However, if the parties wish the seller to be responsible for the unloading of the goods from the arriving means of transport and to bear the risks and costs of unloading, this should be made clear by adding explicit wording to this effect in the contract of sale'.

This term may be used irrespective of the mode of transport when goods are to be delivered at a land frontier When delivery is to take place in the port of destination, on board a vessel or on the quay (wharf), the DES or DEQ terms should be used.

 

DES    DELIVERED EX SHIP (... named port of destination)

"Delivered Ex Ship" means that the seller delivers when the goods are placed at the disposal of the buyer on board the ship not cleared for import at the named port of destination. The seller has to bear all the costs and risks involved in bringing the goods to the named port of destination before discharging. If the parties wish the seller to bear the costs and risks of discharging the goods, then the DEQ term should be used-

This term can be used only when the goods are to be delivered by sea or inland waterway or multimodal transport on a vessel in the port of destination.

 

DEQ    DELIVERED EX QUAY (... named port of destination)

"Delivered Ex Quay' means that the seller delivers when the goods are placed at the disposal of the buyer not cleared for import on the quay (wharf) at the named port of destination. The seller has to bear costs and risks involved in bringing the goods to the named port of destination and discharging the goods on the quay (wharf). The DEQ term requires the buyer to clear the goods for import and to pay for all formalities, duties, taxes and other charges upon import.

THIS IS A REVERSAL FROM PREVIOUS INCOTERMS VERSIONS WHICH REQUIRED THE SELLER TO ARRANGE FOR IMPORT CLEARANCE.

If the parties wish to include in the sellers obligations all or part of the costs payable upon import of the goods, this should be made clear by adding explicit wording to this effect in the contract of sale.

This term can be used only when the goods are to be delivered by sea or inland waterway or multimodal transport on discharging from a vessel onto the quay (wharf) in the port of destination. However if the parties wish to include in the seller's obligations the risks and costs of the handling of the goods from the quay to another place (warehouse, terminal, transport station, etc.) in or outside the port, the DDU or DDP terms should be used.

 

DDU    DELIVERED DUTY UNPAID (... named place of destination)

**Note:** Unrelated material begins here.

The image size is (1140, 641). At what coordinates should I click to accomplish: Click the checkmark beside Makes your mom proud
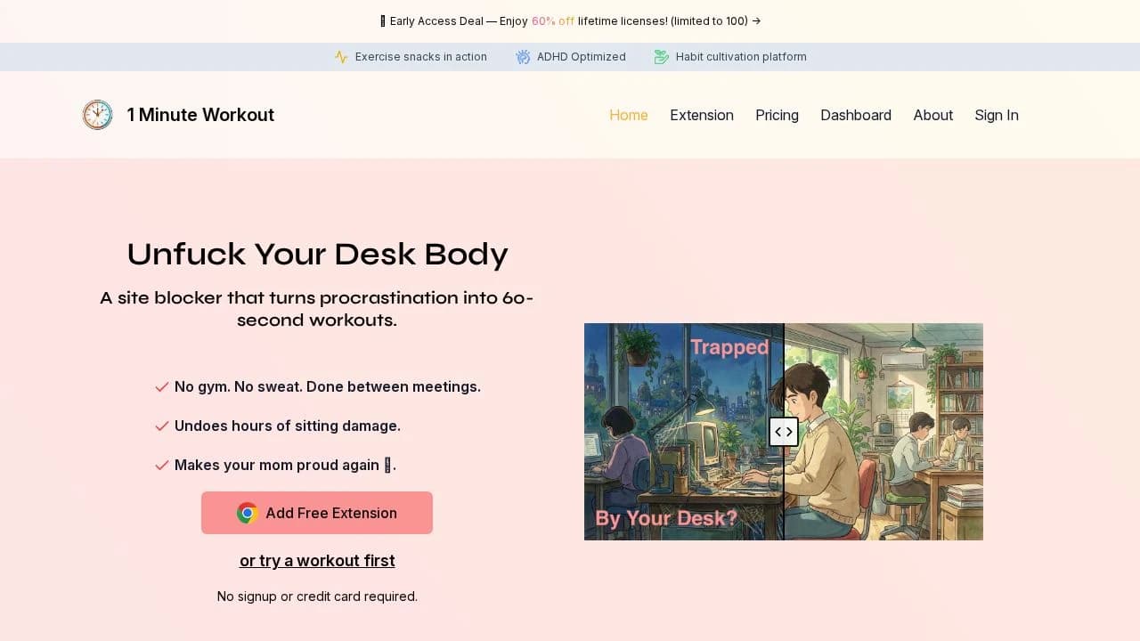click(161, 465)
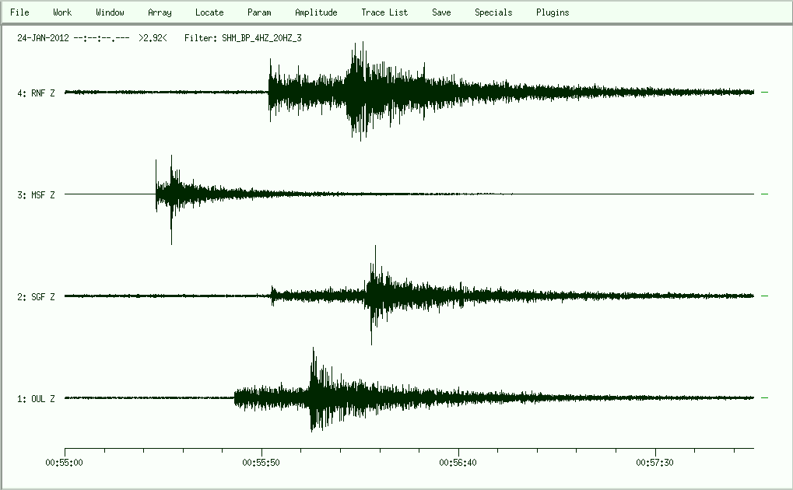
Task: Open the Amplitude menu
Action: [x=316, y=12]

"Delivered duty unpaid" means that the seller delivers the goods to the buyer, not cleared for import, and not unloaded from any arriving means of transport at the named place of destination. The seller has to bear the costs and risks involved in bringing the goods thereto, other than, where applicable', any "duty" (which term includes the responsibility for and the risks of the carrying out of customs formalities, and the payment of formalities, customs duties, taxes and other charges) for import in the country of destination. Such "duty" has to be borne by the buyer as well as any costs and risks caused by his failure to clear the goods for import in time.

However, if the parties wish the seller to carry out customs formalities and bear the costs and risks resulting there from as well as some of the costs payable upon import of the goods, this should be made clear by adding explicit wording to this effect in the contract of sale.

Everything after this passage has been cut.